Learned positional embedding and function-based positional embedding (such as sinusoidal positional embedding) are the common positional embeddings. The Transformer uses the sinusoidal positional embedding due to the property that it can generalize to lengths not seen during training.

To this point, we have only been using linear projections as our functions. Do you think a sprinkle of non-linearity will help our model?

Let’s use Non-Linear Attention

As seen from our discussion, we can extract the following about the linearity of our Attention. With

\begin{equation} h_t^n = \sum_{i=1}^T \alpha_i^n V^n(f(x_i) + p(i)) \end{equation}

  • the hidden vectors calculated through attention are inherently linear and are just weighted sum of input vectors.
  • Also, $f(.)$ is often an identity function (especially for intermediate layers)
  • p, the positional embedding does not depend on the input.
  • the Values vector network, V is often a linear transformation.

With the following observations, it will be difficult for the attention to manipulate the attention weights to find a complicated combination. The solution will be to apply a post-attention non-linear function.

Let’s define $g(.)$ as the post-attention non-linear function, which is a feed-forward neural network in our case, applied to each time-step independently.

\begin{equation} h_t = g\left(\left[h_t^1;~ h_t^2;~ …;~ h_t^N \right]\right) \end{equation}

For higher efficiency, $g$ may be applied to each head independently. $h_t$ becomes;

\begin{equation} h_t = \left[g(h_t^1);~ g(h_t^2);~ …;~ g(h_t^N) \right] \end{equation}

This gives us the Non-Linear, Non-Causal, Positional Attention used by Transformer.
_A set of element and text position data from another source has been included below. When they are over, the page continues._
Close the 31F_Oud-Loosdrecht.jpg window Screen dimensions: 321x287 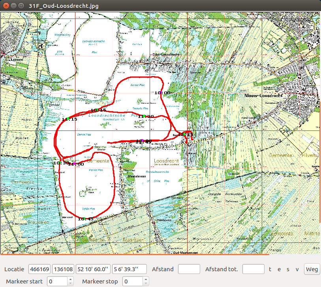(x=6, y=6)
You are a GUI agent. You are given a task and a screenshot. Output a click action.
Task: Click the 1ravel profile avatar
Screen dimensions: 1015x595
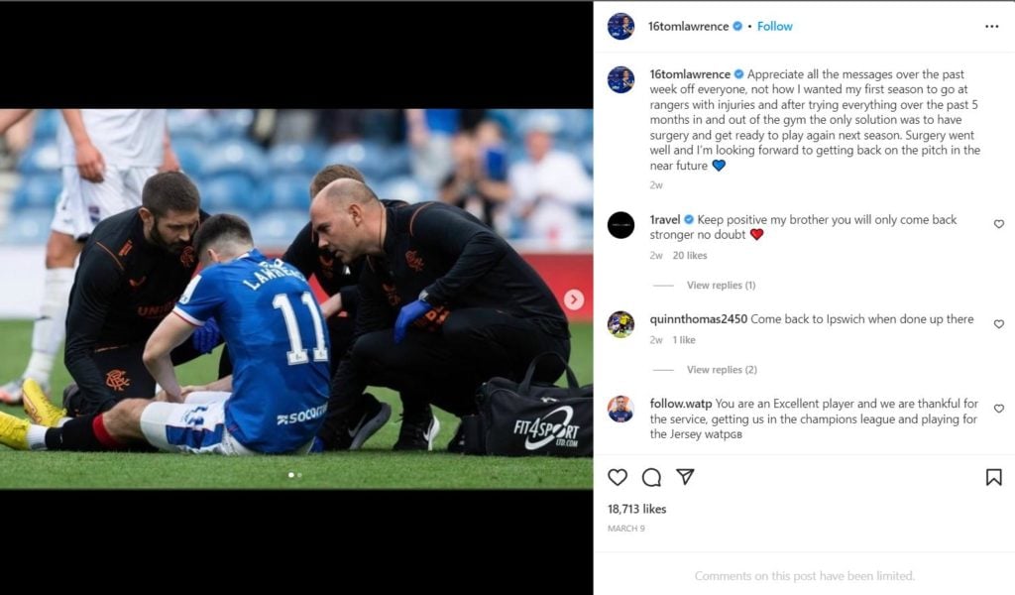click(620, 225)
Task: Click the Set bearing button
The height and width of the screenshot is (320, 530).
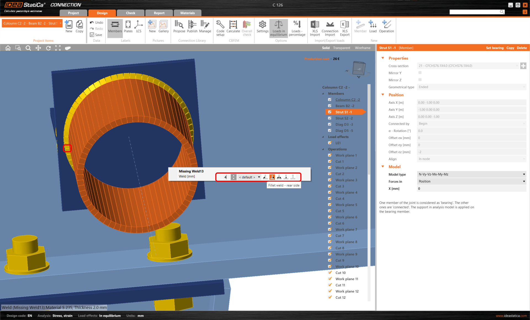Action: pyautogui.click(x=495, y=48)
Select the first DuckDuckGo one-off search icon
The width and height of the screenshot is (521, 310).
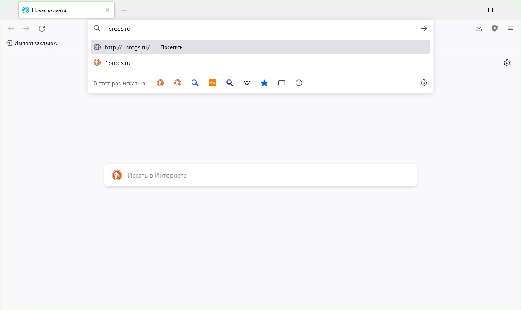click(160, 83)
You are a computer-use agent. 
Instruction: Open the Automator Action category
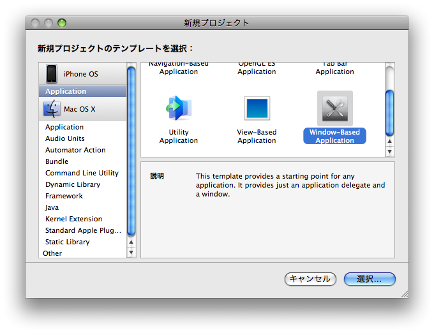point(75,150)
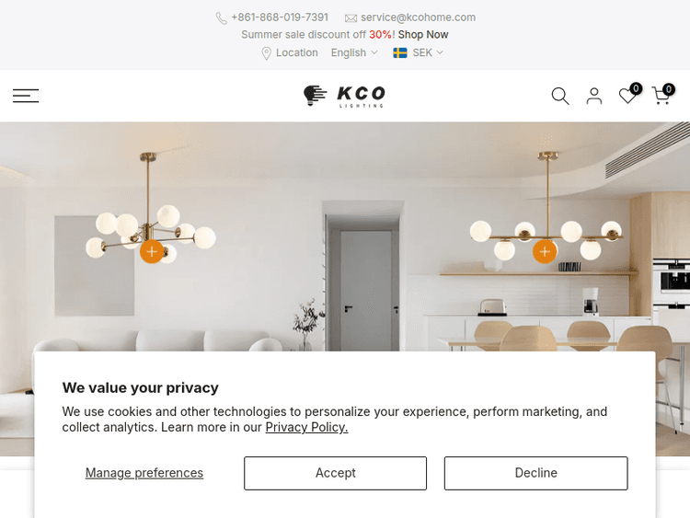Open the user account icon
690x518 pixels.
coord(594,96)
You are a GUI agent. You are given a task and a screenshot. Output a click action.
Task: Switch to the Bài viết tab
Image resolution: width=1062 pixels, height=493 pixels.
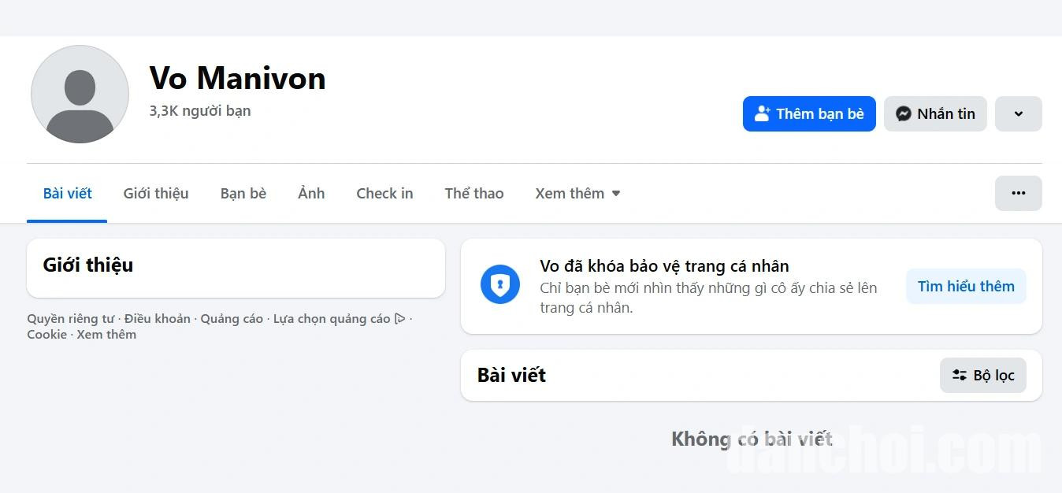coord(67,194)
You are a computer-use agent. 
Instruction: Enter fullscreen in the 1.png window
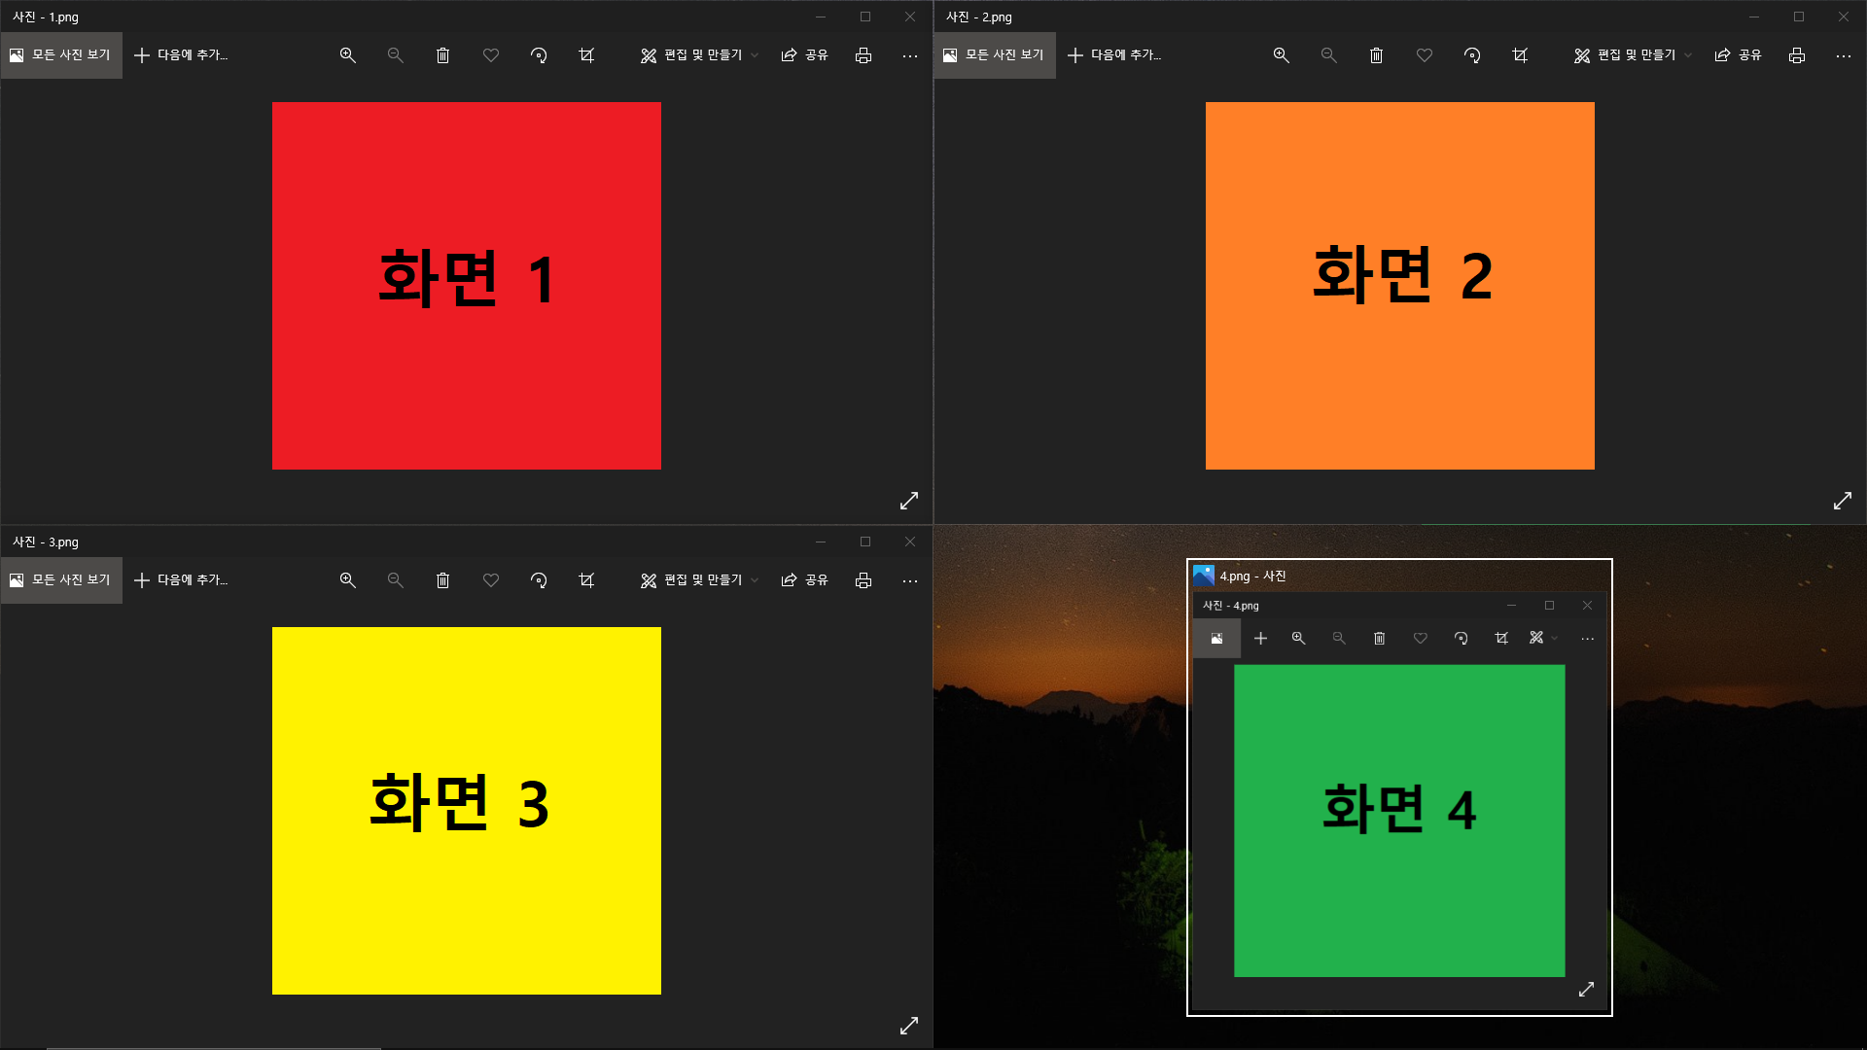909,501
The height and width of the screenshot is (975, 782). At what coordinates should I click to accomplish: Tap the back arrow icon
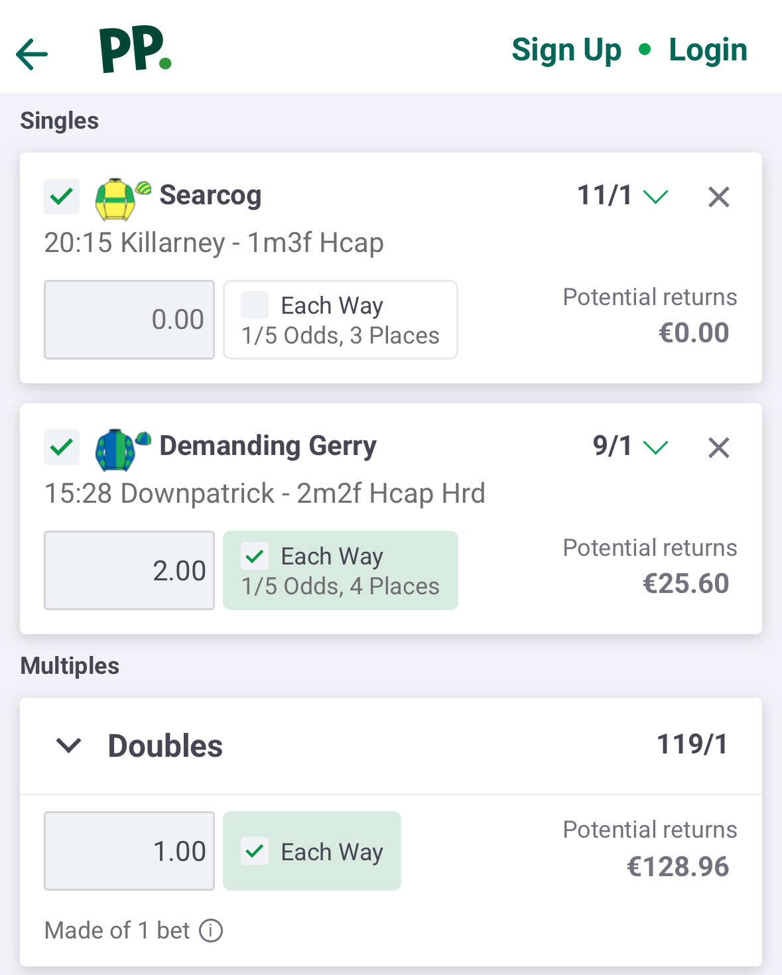coord(32,54)
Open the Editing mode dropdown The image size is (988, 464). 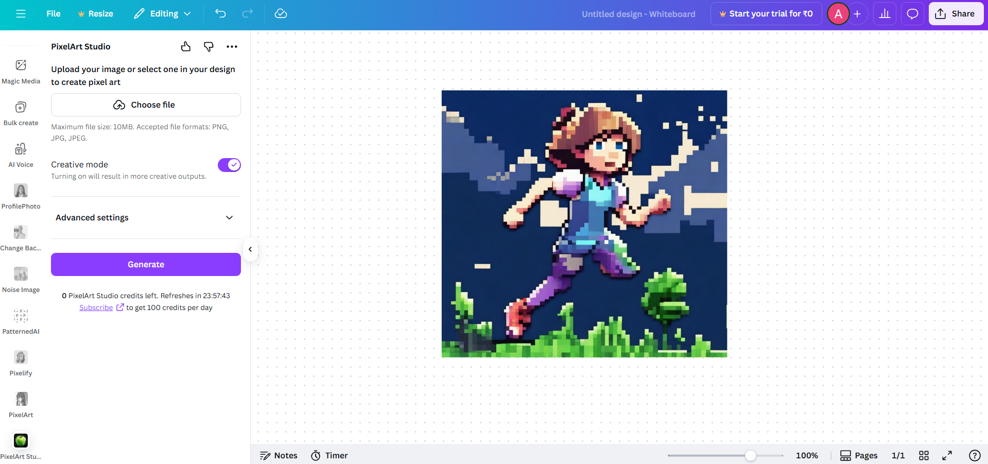tap(162, 13)
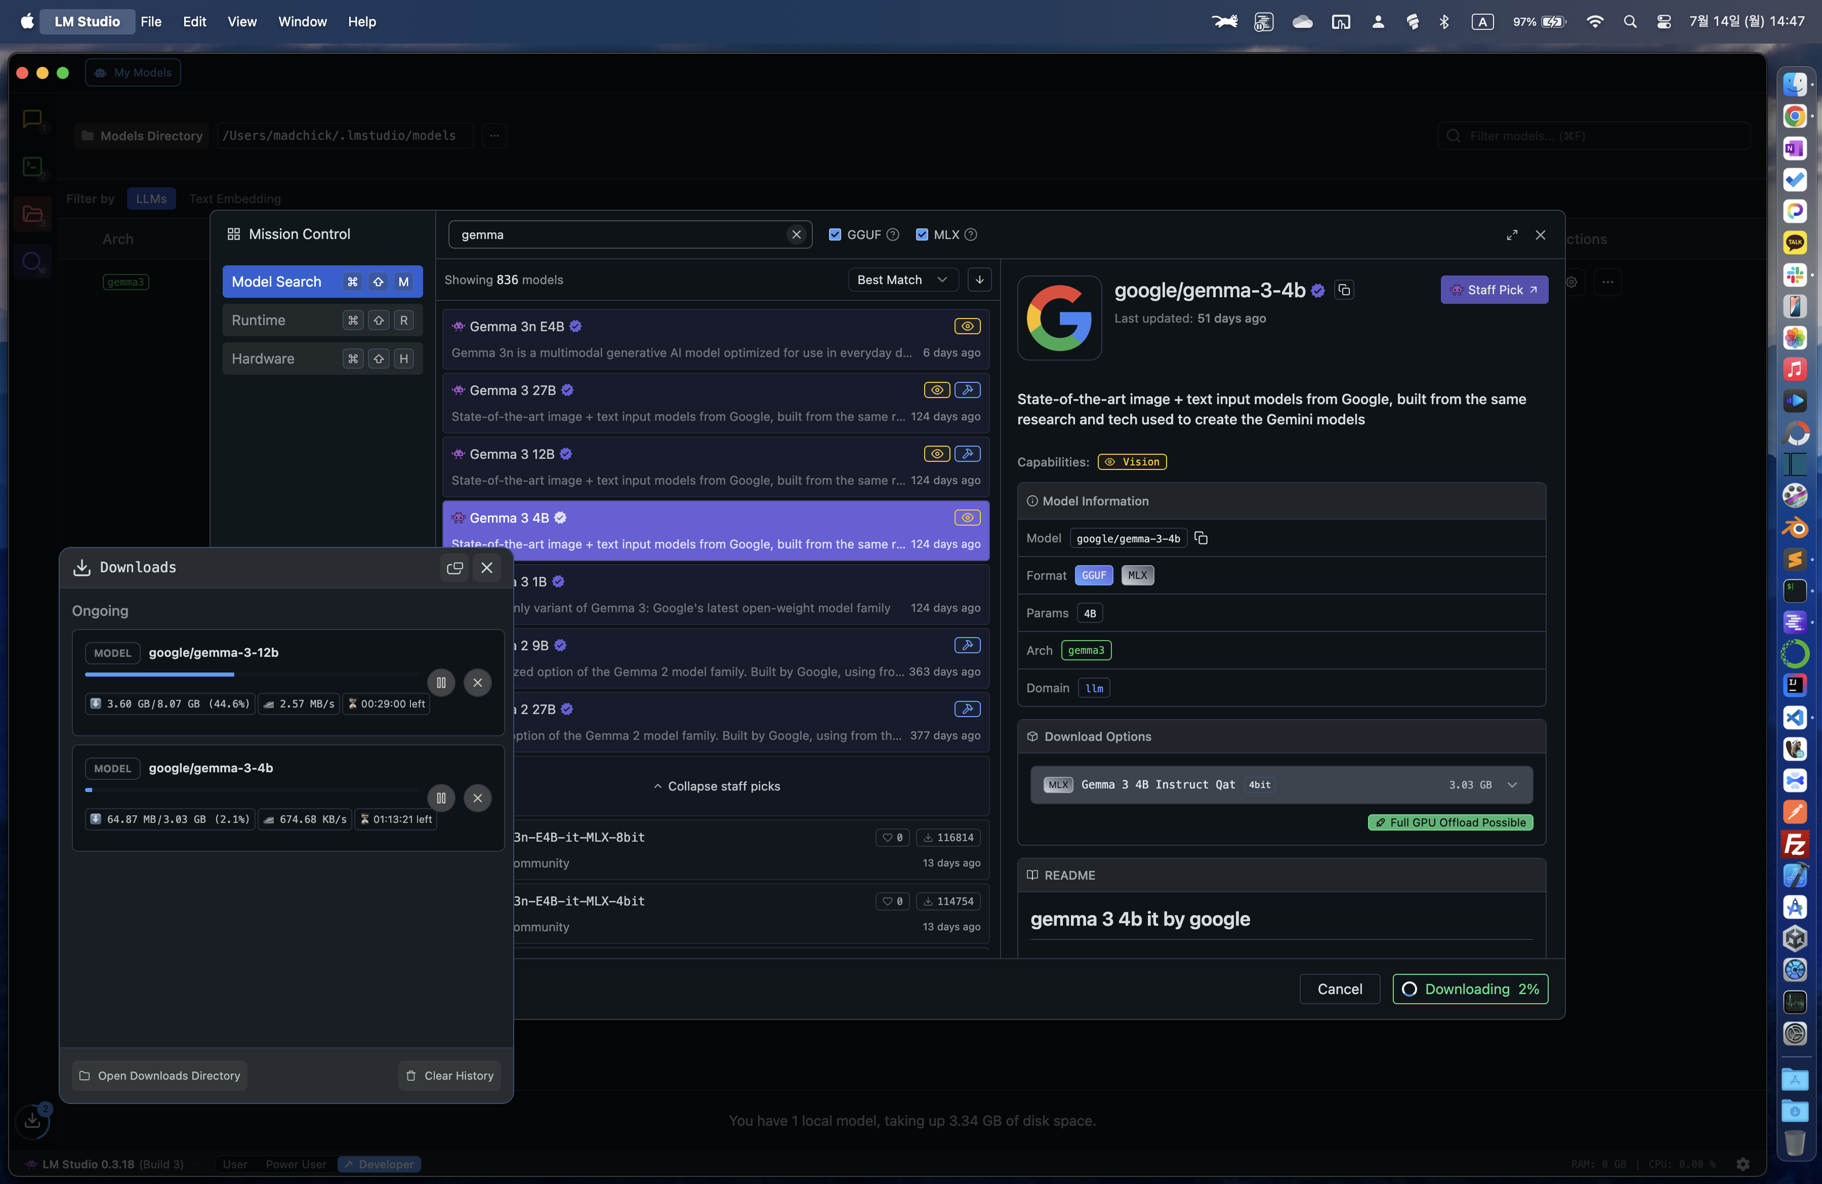Screen dimensions: 1822x1184
Task: Cancel the gemma-3-4b download
Action: pyautogui.click(x=478, y=798)
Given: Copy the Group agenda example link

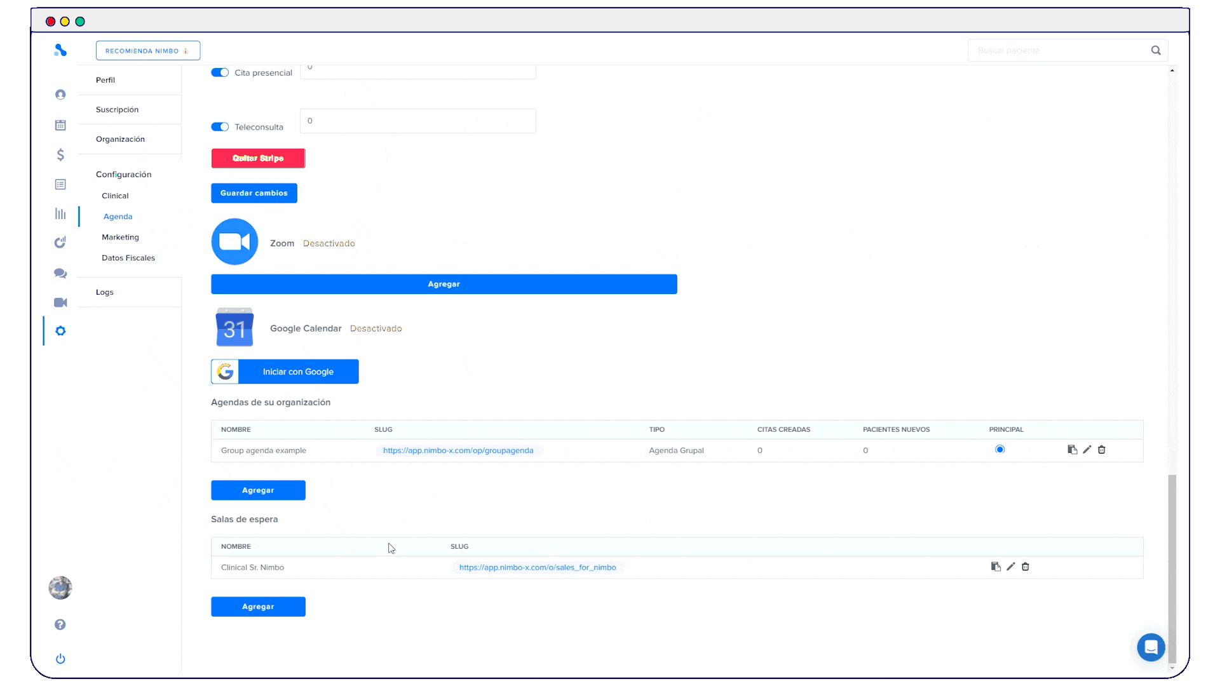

It has been a long ride. If you have got this far, you are a Genius!! You must have gotten something from the article. Let’s bring all together in one place.

Full Self-Attention Layer

In summary,

  • the context vector with a single attention mechanism is calculated thus; \begin{equation} h_t^n = \sum_{i=1}^T \alpha_i^n V^n(f(x_i) + p(i)) \end{equation}
  • which are then concatenated together, either before or after applying a nonlinear function \begin{equation} h_t = g\left(\left[h_t^1;~ h_t^2;~ …;~ h_t^N \right]\right) \end{equation} or \begin{equation} h_t = \left[g(h_t^1);~ g(h_t^2);~ …;~ g(h_t^N) \right] \end{equation}
  • then, the attention weight are calculated using the Key and Query vectors as well as positional encoding for the input \begin{equation} \alpha_i^n \propto exp(ATT(K^n(f(x_i) + p(i)), Q^n(f(x_t) + p(i)))) \end{equation}


In this article, we showed how we can move from a recurrent-based neural network with gates such as GRU to a self-attention based model such as Transformer with disentangled hidden states and weights, enabling parallel computations.